Now, there's only one thing missing on the iPod Shuffle: a "loop one/loop all" switch... :(
 
SPUY767 said:
It's amazing how, in the course of one week, any posts regarding intel go from an overwhelming negative response, to an overwhelming positive one.

Intel may have a better roadmap (and Pentium M/Centrino), IBM and Freescale may not care much about Apple, but IMO x86 still sucks (PPC is so much cleaner by design).

A Pentium is just an overgrown Z80. ;-)
 
POLL - Is anyone planning to buy a Mac or PC NOW?

I bought an iBook G4 almost 2 years ago - and am really happy with it. I was planning on upgrading my aging PC desktop with a PCI-Express system, and get a Mac Mini, but now I'm just waiting...

You think both PC and Mac sales will go down?
 
gkarris said:
I bought an iBook G4 almost 2 years ago - and am really happy with it. I was planning on upgrading my aging PC desktop with a PCI-Express system, and get a Mac Mini, but now I'm just waiting...

You think both PC and Mac sales will go down?

PC users won't care (Macs don't have games).

Mac users that need to upgrade will simply upgrade. I don't see any PPC Mac problems for at least the next 5-6 years (Tiger runs on some G3 systems).

Some Mac zealots won't upgrade because they hate Intel. I'm curious about what they'll upgrade to: Windows Longhorn, Linux or BSD?

If your iBook G4 does the job, I'd say just wait. Or at least wait for the next Mac mini (rev.B) which will probably get an upgrade very soon (according to shipping delays on the stock models on Apple websites around the world, which just jumped to 1-2 weeks from what I've read).

As for your PC, if it's for gaming: wait the next generations of consoles (I know I'm getting a Nintendo Revolution no matter what its specs are: they've already announced Metroid Prime 3 for the system!) Whatever upgrade you do to your PC, anyway, won't be enough for Longhorn. ;)
 
gkarris said:
I bought an iBook G4 almost 2 years ago - and am really happy with it. I was planning on upgrading my aging PC desktop with a PCI-Express system, and get a Mac Mini, but now I'm just waiting...

You think both PC and Mac sales will go down?
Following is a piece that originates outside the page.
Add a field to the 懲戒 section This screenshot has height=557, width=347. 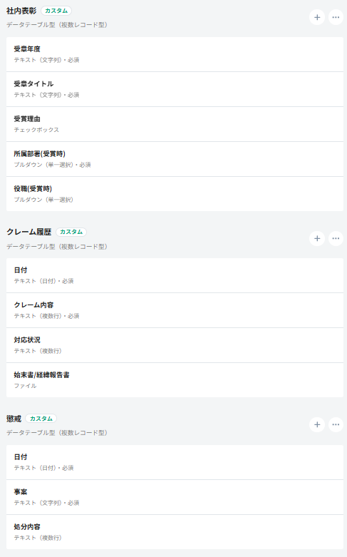[x=317, y=424]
why not buy a new machine? its the intel based macs that will suffer this transition first. many apps will have to be emulated and the emulator is only equal to a G3. ppc macs won't start to suffer for at least 2 years and I bet as long as 3 or 4 even. you can be sure that many current G5 towers will still be running and well used in 4 years.
 
zen.state said:
why not buy a new machine? its the intel based macs that will suffer this transition first. many apps will have to be emulated and the emulator is only equal to a G3. ppc macs won't start to suffer for at least 2 years and I bet as long as 3 or 4 even. you can be sure that many current G5 towers will still be running and well used in 4 years.
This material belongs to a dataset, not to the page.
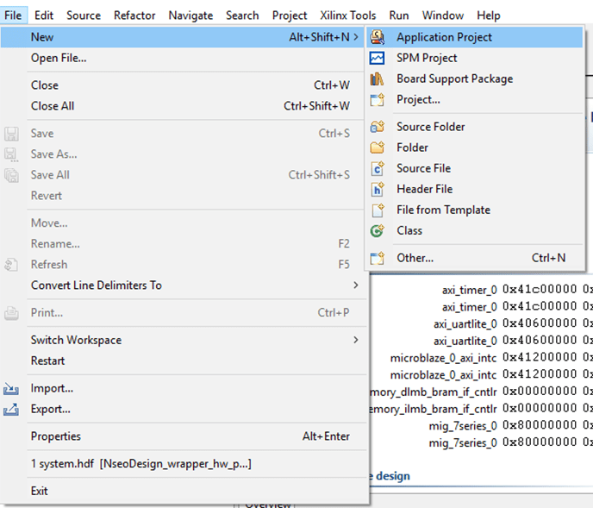Click the Application Project icon
593x508 pixels.
(x=377, y=37)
I even see the following happening at WWDC 2006:

"Well, you guys are amazing. The Intel transition is going very well and there's very few problems on the customers side. But you know, IBM and Freescale have been making real progress since last year. We now have mobile dual-core 2.4GHz G4s from Freescale and quad-core 6GHz PPCs from IBM at our disposal! Introducing the new PowerBooks and PowerMacs! The iBooks, eMacs and Mac minis will still continue on schedule with 3GHz Pentium M processors. So what we're now asking you is to simply keep making universal binaries like you've done for the past year. Apple is not switching to any architecture: we're now the only computing platform that's really architecture-independant. Keep those universal binaries coming, guys."
 
LOL - more fanboi hardware theories

ruud said:
Hyperthreading is a trick to compensate for the inefficiencies in the Pentium 4 / Netburst architecture.
Then why did IBM implement it in the POWER5 - is POWER5 based on Netburst?
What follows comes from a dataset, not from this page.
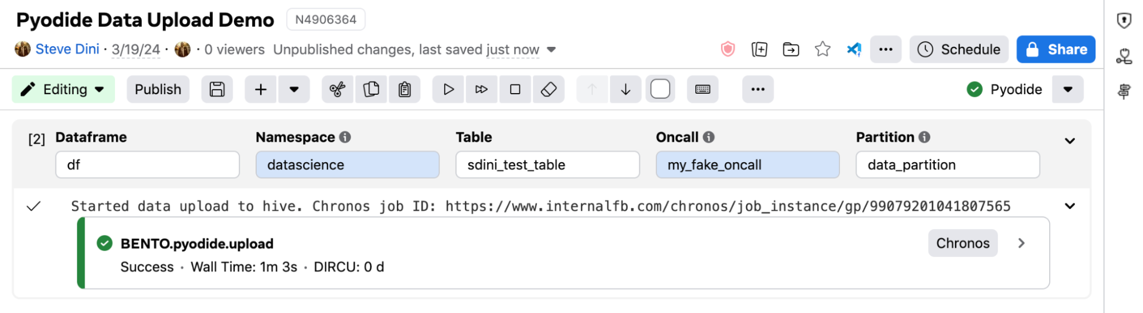Open the Editing mode dropdown
The image size is (1143, 313).
[x=63, y=90]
Then why did Digital design HT for the Alpha chips - were they the precursors to the Netburst?
_____________________

No, the simple fact is that all CPUs suffer from waits due to cache misses, memory misses, pipeline bubbles, mispredicted branches and the like.

HT is a very cheap way to let another thread use the execution units, rather than leave resources idle.